Rows on where items appear
┌──
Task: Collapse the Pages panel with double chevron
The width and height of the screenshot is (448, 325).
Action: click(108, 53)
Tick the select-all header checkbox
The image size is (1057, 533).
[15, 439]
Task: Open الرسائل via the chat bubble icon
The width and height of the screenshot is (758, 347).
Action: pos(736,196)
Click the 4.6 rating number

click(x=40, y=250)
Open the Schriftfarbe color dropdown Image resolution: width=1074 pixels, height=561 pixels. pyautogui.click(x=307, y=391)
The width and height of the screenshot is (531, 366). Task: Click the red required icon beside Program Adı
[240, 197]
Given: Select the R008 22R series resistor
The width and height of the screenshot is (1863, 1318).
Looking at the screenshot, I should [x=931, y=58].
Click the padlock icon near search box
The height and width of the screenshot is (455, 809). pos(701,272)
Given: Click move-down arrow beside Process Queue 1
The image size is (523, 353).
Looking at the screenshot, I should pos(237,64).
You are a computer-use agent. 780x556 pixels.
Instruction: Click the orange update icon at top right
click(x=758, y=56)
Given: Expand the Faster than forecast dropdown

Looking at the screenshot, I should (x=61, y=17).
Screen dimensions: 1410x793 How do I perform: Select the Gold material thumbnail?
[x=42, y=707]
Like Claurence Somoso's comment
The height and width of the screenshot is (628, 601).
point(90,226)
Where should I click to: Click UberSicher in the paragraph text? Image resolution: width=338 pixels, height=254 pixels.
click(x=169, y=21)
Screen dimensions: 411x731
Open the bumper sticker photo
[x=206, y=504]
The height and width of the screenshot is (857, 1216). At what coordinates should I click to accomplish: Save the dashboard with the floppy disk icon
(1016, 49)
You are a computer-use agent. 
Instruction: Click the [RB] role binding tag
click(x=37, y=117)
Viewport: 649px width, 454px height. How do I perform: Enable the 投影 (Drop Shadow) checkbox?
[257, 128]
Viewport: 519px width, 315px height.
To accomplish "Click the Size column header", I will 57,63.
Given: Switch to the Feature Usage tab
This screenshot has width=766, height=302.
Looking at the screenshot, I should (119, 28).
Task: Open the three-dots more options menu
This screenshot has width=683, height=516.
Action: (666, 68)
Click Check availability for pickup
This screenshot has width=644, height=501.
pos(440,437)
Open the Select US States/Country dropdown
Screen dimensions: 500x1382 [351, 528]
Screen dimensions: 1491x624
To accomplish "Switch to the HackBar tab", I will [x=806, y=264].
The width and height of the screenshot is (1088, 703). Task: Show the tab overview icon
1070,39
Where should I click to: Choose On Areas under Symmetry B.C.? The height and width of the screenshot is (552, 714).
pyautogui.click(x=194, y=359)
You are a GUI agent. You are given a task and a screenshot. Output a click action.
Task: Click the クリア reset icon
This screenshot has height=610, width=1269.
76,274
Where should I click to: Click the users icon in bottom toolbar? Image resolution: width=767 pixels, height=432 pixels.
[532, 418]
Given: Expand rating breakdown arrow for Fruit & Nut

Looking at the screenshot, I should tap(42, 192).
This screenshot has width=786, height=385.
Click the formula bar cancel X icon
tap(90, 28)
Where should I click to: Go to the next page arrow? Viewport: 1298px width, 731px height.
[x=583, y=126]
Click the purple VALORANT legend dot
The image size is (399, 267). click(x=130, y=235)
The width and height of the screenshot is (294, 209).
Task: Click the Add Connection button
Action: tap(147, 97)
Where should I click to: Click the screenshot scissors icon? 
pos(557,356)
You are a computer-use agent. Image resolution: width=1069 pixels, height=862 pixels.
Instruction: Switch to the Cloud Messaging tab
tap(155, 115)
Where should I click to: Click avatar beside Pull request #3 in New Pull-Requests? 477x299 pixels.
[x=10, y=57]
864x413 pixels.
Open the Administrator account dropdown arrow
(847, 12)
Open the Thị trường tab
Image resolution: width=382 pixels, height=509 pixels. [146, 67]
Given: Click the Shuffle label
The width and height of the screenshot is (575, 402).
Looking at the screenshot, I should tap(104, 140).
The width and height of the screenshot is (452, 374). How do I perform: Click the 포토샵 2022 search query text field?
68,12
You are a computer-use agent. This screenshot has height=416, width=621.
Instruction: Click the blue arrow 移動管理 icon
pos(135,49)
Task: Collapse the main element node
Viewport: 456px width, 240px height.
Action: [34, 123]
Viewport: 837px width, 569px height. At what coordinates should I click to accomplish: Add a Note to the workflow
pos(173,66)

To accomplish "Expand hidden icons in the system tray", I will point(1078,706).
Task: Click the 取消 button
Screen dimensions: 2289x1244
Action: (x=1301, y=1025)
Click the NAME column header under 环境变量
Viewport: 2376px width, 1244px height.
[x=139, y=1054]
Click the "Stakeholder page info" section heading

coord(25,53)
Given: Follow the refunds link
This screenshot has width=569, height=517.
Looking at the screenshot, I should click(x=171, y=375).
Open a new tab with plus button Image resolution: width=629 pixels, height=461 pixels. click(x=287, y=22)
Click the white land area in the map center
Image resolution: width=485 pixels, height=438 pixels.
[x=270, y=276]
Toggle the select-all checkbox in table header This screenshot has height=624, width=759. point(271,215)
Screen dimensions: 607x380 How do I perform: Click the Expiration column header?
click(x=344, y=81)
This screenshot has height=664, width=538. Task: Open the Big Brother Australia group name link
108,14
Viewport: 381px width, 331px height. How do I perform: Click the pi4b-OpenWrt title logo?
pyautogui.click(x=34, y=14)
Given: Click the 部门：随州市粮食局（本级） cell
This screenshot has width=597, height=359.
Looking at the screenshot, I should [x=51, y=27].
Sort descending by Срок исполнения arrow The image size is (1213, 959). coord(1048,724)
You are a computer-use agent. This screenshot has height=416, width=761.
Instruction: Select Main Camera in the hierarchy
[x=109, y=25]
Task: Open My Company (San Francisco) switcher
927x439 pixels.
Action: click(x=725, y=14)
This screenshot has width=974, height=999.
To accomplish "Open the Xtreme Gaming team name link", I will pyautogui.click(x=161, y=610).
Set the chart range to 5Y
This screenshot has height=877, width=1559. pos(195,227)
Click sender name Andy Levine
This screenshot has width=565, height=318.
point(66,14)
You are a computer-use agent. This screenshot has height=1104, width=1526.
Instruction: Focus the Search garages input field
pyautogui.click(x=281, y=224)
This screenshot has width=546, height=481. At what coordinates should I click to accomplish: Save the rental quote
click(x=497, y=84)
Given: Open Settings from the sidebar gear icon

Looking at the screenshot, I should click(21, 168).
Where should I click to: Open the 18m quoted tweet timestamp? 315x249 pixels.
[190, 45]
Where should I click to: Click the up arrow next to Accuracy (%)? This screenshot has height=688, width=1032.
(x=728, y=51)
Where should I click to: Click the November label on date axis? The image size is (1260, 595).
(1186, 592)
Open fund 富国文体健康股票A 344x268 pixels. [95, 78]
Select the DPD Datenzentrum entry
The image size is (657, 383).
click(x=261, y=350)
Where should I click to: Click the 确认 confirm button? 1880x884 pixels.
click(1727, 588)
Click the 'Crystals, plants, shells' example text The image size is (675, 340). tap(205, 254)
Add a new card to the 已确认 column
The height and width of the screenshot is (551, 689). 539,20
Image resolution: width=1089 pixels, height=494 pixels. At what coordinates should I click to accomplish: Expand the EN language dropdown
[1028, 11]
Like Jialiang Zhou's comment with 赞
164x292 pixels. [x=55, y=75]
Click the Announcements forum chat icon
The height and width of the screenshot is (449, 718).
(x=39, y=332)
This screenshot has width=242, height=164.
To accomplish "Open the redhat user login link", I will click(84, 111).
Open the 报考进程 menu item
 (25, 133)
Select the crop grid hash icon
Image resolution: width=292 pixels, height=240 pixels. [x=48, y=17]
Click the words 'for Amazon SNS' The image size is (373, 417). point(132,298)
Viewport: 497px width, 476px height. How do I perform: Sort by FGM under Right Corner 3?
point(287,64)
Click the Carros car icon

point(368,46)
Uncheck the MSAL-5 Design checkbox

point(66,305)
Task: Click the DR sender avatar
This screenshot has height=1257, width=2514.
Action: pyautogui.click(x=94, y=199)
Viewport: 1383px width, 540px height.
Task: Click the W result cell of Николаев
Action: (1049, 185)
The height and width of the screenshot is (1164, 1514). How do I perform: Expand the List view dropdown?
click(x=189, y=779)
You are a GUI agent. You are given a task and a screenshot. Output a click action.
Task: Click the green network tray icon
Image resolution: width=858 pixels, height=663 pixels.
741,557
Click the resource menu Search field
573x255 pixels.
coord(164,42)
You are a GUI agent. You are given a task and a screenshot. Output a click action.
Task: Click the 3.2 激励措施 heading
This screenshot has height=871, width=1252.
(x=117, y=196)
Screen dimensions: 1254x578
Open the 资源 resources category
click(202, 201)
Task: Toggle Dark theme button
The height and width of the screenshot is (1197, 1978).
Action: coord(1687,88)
└──
What needs to be done
Edit the rows from the line with "Given: Click move-down" up to and including the line with "Looking at the screenshot, I should (x=61, y=17)." so that "orange" becomes "yellow", keeping all else unchanged. Give only those lines.

Completed task
Given: Click move-down arrow beside Process Queue 1
The image size is (523, 353).
Looking at the screenshot, I should pos(237,64).
You are a computer-use agent. 780x556 pixels.
Instruction: Click the yellow update icon at top right
click(x=758, y=56)
Given: Expand the Faster than forecast dropdown

Looking at the screenshot, I should (x=61, y=17).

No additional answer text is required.